## TASK PROMPT
Write out again only the lines between the one with "Image resolution: width=1372" and the end of the records below, both ends counted, and don't include the pictures.

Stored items
--- --- ---
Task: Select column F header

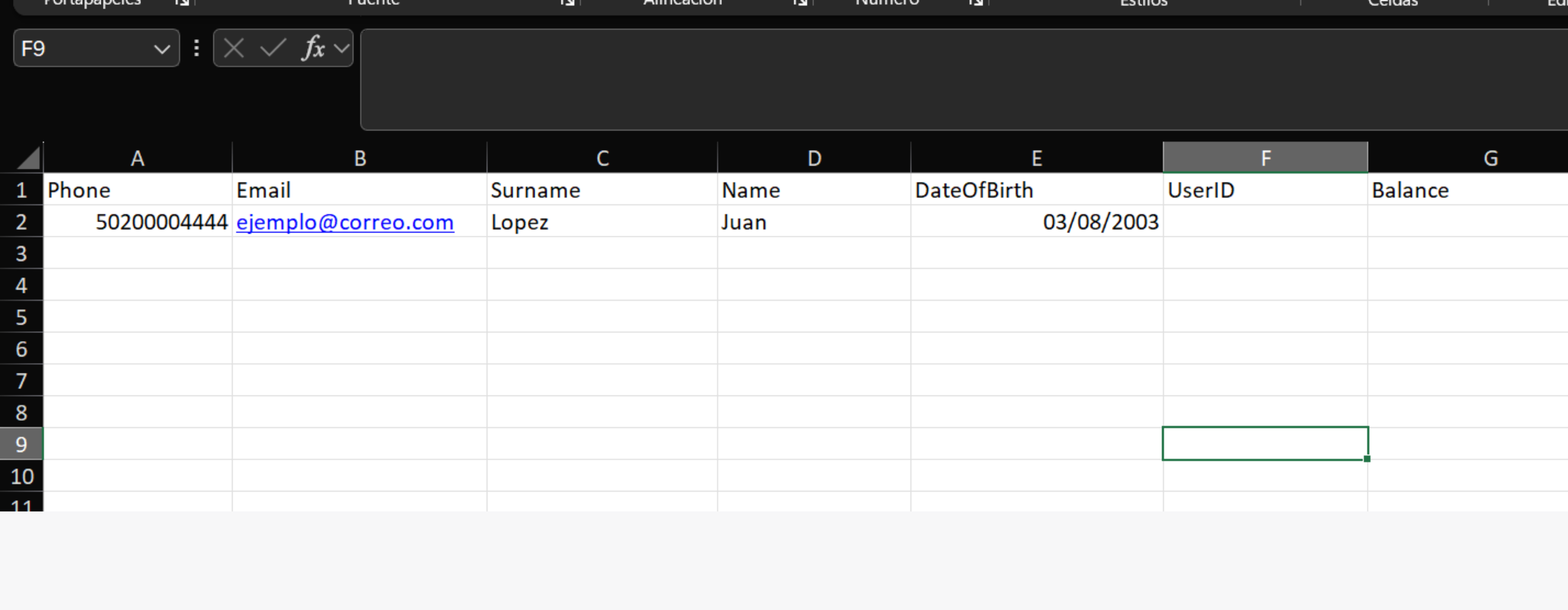Action: pos(1265,158)
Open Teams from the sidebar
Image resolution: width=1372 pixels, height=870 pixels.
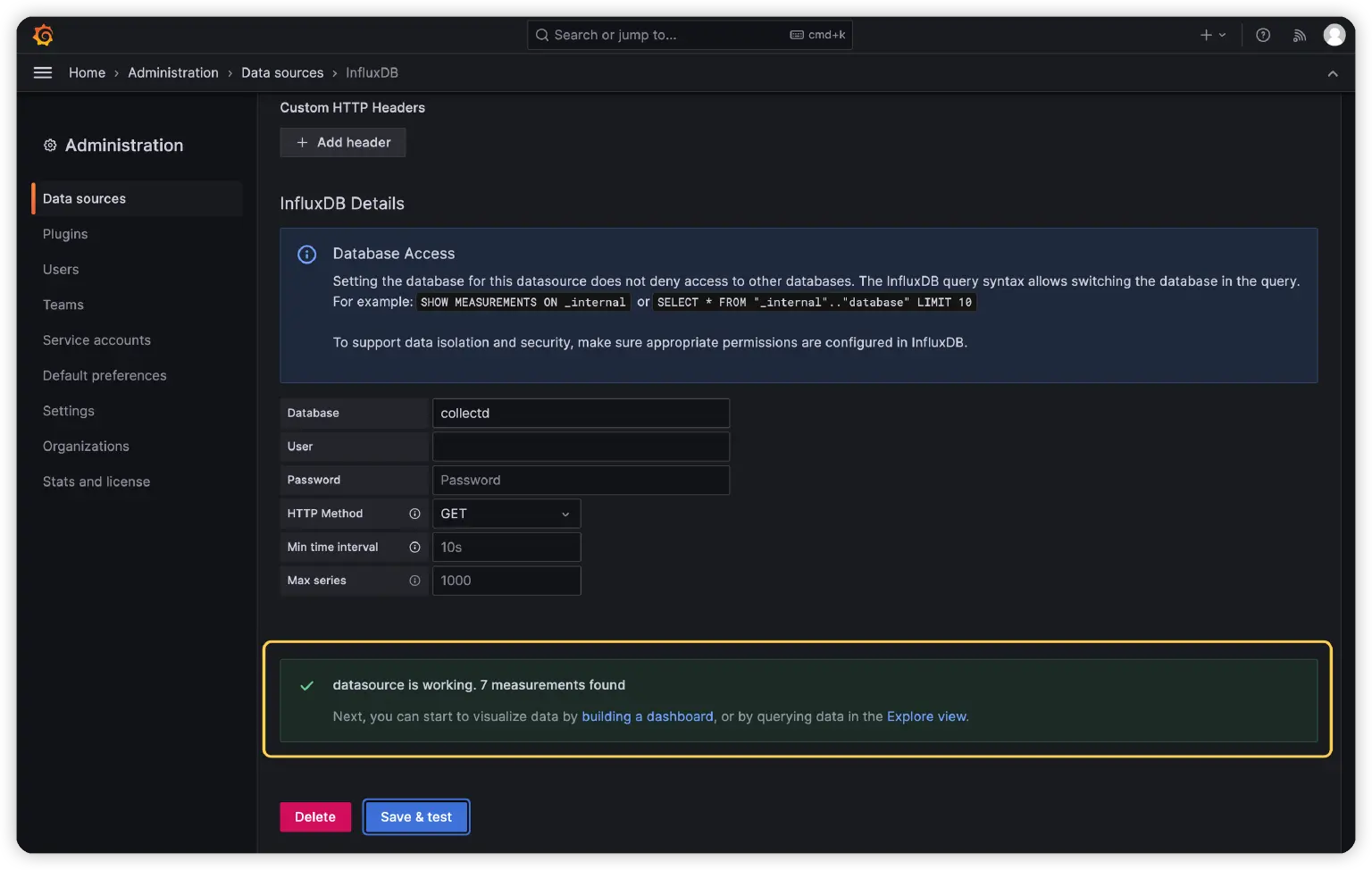pyautogui.click(x=63, y=305)

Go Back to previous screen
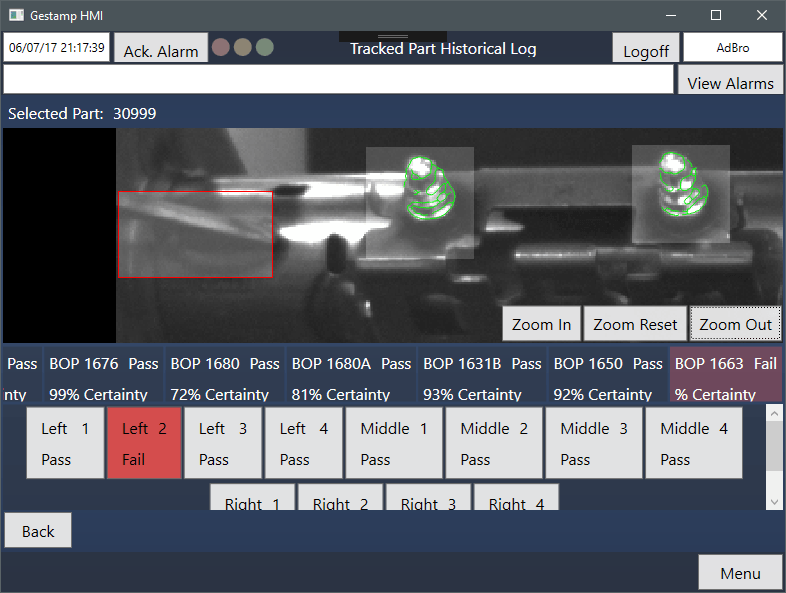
--- --- ---
## TASK RESPONSE
Image resolution: width=1372 pixels, height=870 pixels.
pyautogui.click(x=63, y=305)

Go Back to previous screen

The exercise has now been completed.